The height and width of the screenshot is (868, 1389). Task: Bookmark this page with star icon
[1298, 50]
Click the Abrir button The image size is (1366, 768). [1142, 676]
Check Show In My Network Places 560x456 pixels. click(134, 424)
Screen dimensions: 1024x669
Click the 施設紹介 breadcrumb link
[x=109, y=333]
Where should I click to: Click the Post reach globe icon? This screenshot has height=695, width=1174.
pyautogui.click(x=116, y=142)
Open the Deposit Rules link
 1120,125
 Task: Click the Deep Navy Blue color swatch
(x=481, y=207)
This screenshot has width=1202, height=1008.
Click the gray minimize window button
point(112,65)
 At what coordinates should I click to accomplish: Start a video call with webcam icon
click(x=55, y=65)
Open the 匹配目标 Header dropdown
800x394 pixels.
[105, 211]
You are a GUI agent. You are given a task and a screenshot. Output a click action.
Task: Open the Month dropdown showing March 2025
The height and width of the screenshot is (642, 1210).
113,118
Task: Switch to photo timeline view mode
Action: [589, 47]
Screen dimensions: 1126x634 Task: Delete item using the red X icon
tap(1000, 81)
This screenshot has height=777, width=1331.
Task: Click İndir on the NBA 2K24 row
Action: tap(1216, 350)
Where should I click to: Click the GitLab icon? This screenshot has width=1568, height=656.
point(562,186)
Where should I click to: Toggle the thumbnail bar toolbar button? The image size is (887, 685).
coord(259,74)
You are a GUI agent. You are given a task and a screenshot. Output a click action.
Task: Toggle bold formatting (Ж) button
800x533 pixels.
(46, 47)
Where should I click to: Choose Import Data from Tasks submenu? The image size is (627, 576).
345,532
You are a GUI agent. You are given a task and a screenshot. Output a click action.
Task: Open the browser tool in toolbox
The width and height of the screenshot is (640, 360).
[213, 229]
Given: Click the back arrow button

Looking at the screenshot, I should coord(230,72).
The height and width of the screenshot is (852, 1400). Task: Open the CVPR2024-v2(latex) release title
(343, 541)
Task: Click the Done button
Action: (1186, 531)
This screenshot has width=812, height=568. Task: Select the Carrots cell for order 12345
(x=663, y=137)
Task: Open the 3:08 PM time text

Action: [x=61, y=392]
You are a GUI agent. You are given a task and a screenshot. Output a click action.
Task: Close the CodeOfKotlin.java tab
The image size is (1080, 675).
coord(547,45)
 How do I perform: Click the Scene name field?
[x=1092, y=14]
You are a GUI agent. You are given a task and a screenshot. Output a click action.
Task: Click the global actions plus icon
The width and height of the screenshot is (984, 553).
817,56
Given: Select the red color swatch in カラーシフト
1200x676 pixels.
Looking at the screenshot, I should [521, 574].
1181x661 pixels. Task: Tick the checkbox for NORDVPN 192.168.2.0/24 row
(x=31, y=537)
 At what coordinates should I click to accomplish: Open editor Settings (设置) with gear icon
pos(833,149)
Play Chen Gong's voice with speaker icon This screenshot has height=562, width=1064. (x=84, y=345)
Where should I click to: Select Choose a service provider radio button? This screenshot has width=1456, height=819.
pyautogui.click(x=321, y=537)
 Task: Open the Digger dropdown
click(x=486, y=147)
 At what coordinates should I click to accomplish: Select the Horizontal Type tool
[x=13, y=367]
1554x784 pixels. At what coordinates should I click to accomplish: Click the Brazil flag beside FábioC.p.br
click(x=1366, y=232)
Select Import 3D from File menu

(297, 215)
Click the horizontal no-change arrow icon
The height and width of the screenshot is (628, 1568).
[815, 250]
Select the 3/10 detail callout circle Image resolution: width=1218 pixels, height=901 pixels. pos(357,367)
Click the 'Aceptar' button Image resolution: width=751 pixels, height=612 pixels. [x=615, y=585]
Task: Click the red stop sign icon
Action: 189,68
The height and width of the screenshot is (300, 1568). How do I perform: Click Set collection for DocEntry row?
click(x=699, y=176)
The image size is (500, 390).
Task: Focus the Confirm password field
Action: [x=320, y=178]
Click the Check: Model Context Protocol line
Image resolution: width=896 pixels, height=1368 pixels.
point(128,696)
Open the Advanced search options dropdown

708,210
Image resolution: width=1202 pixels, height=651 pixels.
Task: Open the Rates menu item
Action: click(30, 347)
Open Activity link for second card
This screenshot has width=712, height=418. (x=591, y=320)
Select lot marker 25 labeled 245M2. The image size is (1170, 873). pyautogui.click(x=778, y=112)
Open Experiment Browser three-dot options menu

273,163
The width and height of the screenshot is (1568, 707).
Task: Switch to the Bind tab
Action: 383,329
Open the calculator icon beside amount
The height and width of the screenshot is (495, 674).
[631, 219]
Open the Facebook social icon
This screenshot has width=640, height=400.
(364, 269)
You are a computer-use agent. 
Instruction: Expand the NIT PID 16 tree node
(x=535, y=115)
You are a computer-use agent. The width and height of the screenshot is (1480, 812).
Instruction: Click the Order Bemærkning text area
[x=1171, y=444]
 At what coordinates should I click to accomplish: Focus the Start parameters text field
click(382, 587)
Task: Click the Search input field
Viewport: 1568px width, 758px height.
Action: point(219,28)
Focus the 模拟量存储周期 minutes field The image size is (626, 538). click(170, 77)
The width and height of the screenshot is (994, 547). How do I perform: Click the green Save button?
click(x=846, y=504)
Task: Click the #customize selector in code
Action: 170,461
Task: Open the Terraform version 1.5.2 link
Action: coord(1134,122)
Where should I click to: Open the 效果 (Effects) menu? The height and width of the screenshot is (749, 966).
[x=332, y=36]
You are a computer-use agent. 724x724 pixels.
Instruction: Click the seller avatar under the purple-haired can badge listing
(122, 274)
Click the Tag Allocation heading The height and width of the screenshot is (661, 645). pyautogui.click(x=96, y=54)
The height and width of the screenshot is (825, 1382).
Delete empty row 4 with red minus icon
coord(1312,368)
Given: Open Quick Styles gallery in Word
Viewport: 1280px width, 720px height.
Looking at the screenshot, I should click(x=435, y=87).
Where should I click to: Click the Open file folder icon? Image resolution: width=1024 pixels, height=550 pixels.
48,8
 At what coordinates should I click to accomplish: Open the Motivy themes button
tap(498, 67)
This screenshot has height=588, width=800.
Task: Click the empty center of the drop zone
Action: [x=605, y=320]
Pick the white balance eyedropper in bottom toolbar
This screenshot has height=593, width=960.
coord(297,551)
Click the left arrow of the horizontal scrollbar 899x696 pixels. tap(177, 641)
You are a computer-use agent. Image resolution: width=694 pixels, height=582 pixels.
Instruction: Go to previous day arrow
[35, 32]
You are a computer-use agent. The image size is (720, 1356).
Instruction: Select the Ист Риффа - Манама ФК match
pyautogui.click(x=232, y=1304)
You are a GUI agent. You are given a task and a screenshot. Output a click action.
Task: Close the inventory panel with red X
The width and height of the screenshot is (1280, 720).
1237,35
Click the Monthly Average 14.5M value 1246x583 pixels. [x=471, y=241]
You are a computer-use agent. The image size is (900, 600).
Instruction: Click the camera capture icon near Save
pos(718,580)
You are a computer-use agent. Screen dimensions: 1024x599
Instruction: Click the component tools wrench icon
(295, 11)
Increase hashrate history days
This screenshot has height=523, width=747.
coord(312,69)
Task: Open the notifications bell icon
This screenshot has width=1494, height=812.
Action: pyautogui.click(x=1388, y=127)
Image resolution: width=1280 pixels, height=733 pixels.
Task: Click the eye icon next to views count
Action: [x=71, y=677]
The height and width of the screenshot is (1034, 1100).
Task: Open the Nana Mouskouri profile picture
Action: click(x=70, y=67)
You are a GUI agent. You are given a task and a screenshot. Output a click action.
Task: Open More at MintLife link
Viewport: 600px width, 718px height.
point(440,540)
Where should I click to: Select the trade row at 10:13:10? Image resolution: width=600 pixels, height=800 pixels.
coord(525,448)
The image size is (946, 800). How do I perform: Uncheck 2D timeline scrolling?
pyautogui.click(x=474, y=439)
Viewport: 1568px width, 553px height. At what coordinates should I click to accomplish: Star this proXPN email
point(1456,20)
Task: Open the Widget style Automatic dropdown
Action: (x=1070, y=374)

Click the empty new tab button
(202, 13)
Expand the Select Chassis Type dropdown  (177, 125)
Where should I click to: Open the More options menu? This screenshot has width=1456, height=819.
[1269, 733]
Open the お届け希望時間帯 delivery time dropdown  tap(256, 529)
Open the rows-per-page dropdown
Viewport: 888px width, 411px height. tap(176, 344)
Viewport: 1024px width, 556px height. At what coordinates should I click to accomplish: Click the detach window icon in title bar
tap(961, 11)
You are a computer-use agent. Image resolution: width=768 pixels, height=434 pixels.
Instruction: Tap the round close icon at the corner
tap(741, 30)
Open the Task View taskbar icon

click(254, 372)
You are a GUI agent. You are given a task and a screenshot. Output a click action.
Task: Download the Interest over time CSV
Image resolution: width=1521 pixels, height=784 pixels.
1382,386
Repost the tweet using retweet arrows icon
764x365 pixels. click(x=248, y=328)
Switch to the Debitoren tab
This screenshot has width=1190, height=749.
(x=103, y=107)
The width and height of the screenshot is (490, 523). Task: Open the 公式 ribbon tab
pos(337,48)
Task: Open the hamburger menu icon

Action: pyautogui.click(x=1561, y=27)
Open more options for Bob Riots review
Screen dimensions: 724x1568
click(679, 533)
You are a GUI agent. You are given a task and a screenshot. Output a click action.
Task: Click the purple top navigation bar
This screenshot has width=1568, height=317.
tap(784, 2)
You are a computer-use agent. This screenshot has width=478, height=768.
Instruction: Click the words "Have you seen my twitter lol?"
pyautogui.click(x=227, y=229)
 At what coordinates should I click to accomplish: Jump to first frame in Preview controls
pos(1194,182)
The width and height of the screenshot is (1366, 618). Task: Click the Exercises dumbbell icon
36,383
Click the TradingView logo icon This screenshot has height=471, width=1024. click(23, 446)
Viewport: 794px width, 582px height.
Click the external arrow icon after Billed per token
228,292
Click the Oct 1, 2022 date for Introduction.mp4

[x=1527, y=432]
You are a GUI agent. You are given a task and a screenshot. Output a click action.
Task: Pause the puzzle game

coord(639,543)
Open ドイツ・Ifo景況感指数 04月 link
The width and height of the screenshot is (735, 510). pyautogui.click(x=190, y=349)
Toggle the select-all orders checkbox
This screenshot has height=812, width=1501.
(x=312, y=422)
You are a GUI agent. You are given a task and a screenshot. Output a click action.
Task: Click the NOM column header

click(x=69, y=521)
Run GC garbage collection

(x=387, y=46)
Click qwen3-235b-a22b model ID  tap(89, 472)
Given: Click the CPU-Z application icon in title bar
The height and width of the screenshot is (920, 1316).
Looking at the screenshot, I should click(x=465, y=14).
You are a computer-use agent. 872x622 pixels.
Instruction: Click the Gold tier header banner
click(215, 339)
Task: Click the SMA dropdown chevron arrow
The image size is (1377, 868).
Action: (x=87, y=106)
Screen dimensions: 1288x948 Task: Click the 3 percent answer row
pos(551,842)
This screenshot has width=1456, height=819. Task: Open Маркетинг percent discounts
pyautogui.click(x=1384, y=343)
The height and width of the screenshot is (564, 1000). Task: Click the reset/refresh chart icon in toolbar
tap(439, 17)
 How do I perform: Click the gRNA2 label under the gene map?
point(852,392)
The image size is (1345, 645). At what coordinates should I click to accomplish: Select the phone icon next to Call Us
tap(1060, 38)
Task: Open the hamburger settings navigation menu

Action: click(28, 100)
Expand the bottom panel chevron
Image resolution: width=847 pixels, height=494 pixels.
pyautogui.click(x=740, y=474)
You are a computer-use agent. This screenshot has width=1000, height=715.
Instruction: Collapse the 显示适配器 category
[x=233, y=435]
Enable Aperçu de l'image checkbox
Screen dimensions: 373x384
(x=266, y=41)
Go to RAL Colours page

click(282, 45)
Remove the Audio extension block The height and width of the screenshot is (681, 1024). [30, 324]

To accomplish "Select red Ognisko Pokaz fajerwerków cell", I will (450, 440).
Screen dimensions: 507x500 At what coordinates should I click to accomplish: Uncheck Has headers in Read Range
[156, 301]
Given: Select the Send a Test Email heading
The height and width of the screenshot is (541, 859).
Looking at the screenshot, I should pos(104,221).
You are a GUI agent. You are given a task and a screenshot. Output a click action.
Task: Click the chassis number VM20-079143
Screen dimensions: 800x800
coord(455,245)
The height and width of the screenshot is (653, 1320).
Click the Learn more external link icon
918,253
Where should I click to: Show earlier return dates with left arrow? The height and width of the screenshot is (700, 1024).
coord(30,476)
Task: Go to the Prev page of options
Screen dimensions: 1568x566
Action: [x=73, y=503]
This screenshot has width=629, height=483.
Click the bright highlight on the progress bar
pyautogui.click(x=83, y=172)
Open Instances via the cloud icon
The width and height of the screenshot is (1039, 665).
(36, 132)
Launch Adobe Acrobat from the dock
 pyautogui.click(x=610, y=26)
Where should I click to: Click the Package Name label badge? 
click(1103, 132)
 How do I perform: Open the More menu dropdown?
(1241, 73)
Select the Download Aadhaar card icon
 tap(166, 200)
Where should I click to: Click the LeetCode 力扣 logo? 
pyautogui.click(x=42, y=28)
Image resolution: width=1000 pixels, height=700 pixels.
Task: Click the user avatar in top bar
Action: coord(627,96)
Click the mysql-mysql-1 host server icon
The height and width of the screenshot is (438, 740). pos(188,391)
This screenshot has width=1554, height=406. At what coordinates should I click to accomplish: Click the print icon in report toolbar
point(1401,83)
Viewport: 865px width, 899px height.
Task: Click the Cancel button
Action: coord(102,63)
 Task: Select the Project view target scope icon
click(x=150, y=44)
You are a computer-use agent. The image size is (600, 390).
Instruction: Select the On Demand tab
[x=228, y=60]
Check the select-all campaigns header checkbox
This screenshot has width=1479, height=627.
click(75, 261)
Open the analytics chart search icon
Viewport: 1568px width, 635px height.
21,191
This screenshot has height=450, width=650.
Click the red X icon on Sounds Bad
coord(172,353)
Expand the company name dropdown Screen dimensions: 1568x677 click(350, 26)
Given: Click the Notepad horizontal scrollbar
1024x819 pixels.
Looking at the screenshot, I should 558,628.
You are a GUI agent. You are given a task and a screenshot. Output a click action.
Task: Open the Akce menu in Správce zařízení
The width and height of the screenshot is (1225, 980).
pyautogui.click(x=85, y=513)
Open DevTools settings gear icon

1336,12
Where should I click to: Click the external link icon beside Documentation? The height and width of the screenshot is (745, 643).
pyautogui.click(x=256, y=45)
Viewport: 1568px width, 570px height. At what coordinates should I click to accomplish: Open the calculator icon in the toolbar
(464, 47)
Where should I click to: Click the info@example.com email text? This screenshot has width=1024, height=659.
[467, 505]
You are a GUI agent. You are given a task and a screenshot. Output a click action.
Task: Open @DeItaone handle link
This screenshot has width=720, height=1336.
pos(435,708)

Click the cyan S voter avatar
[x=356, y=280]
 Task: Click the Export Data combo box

**Work to be completed:**
Find the line with "You are a computer-use agent. 872x622 pixels." in the entries above. Retype it and each line after it, exactly, through the line with "Remove the Audio", and stop there.

**Answer to this exercise:**
You are a computer-use agent. 872x622 pixels.
Instruction: Click the Gold tier header banner
click(215, 339)
Task: Click the SMA dropdown chevron arrow
The image size is (1377, 868).
Action: (x=87, y=106)
Screen dimensions: 1288x948 Task: Click the 3 percent answer row
pos(551,842)
This screenshot has width=1456, height=819. Task: Open Маркетинг percent discounts
pyautogui.click(x=1384, y=343)
The height and width of the screenshot is (564, 1000). Task: Click the reset/refresh chart icon in toolbar
tap(439, 17)
 How do I perform: Click the gRNA2 label under the gene map?
point(852,392)
The image size is (1345, 645). At what coordinates should I click to accomplish: Select the phone icon next to Call Us
tap(1060, 38)
Task: Open the hamburger settings navigation menu

Action: click(28, 100)
Expand the bottom panel chevron
Image resolution: width=847 pixels, height=494 pixels.
pyautogui.click(x=740, y=474)
You are a computer-use agent. This screenshot has width=1000, height=715.
Instruction: Collapse the 显示适配器 category
[x=233, y=435]
Enable Aperçu de l'image checkbox
Screen dimensions: 373x384
(x=266, y=41)
Go to RAL Colours page

click(282, 45)
Remove the Audio extension block The height and width of the screenshot is (681, 1024). [30, 324]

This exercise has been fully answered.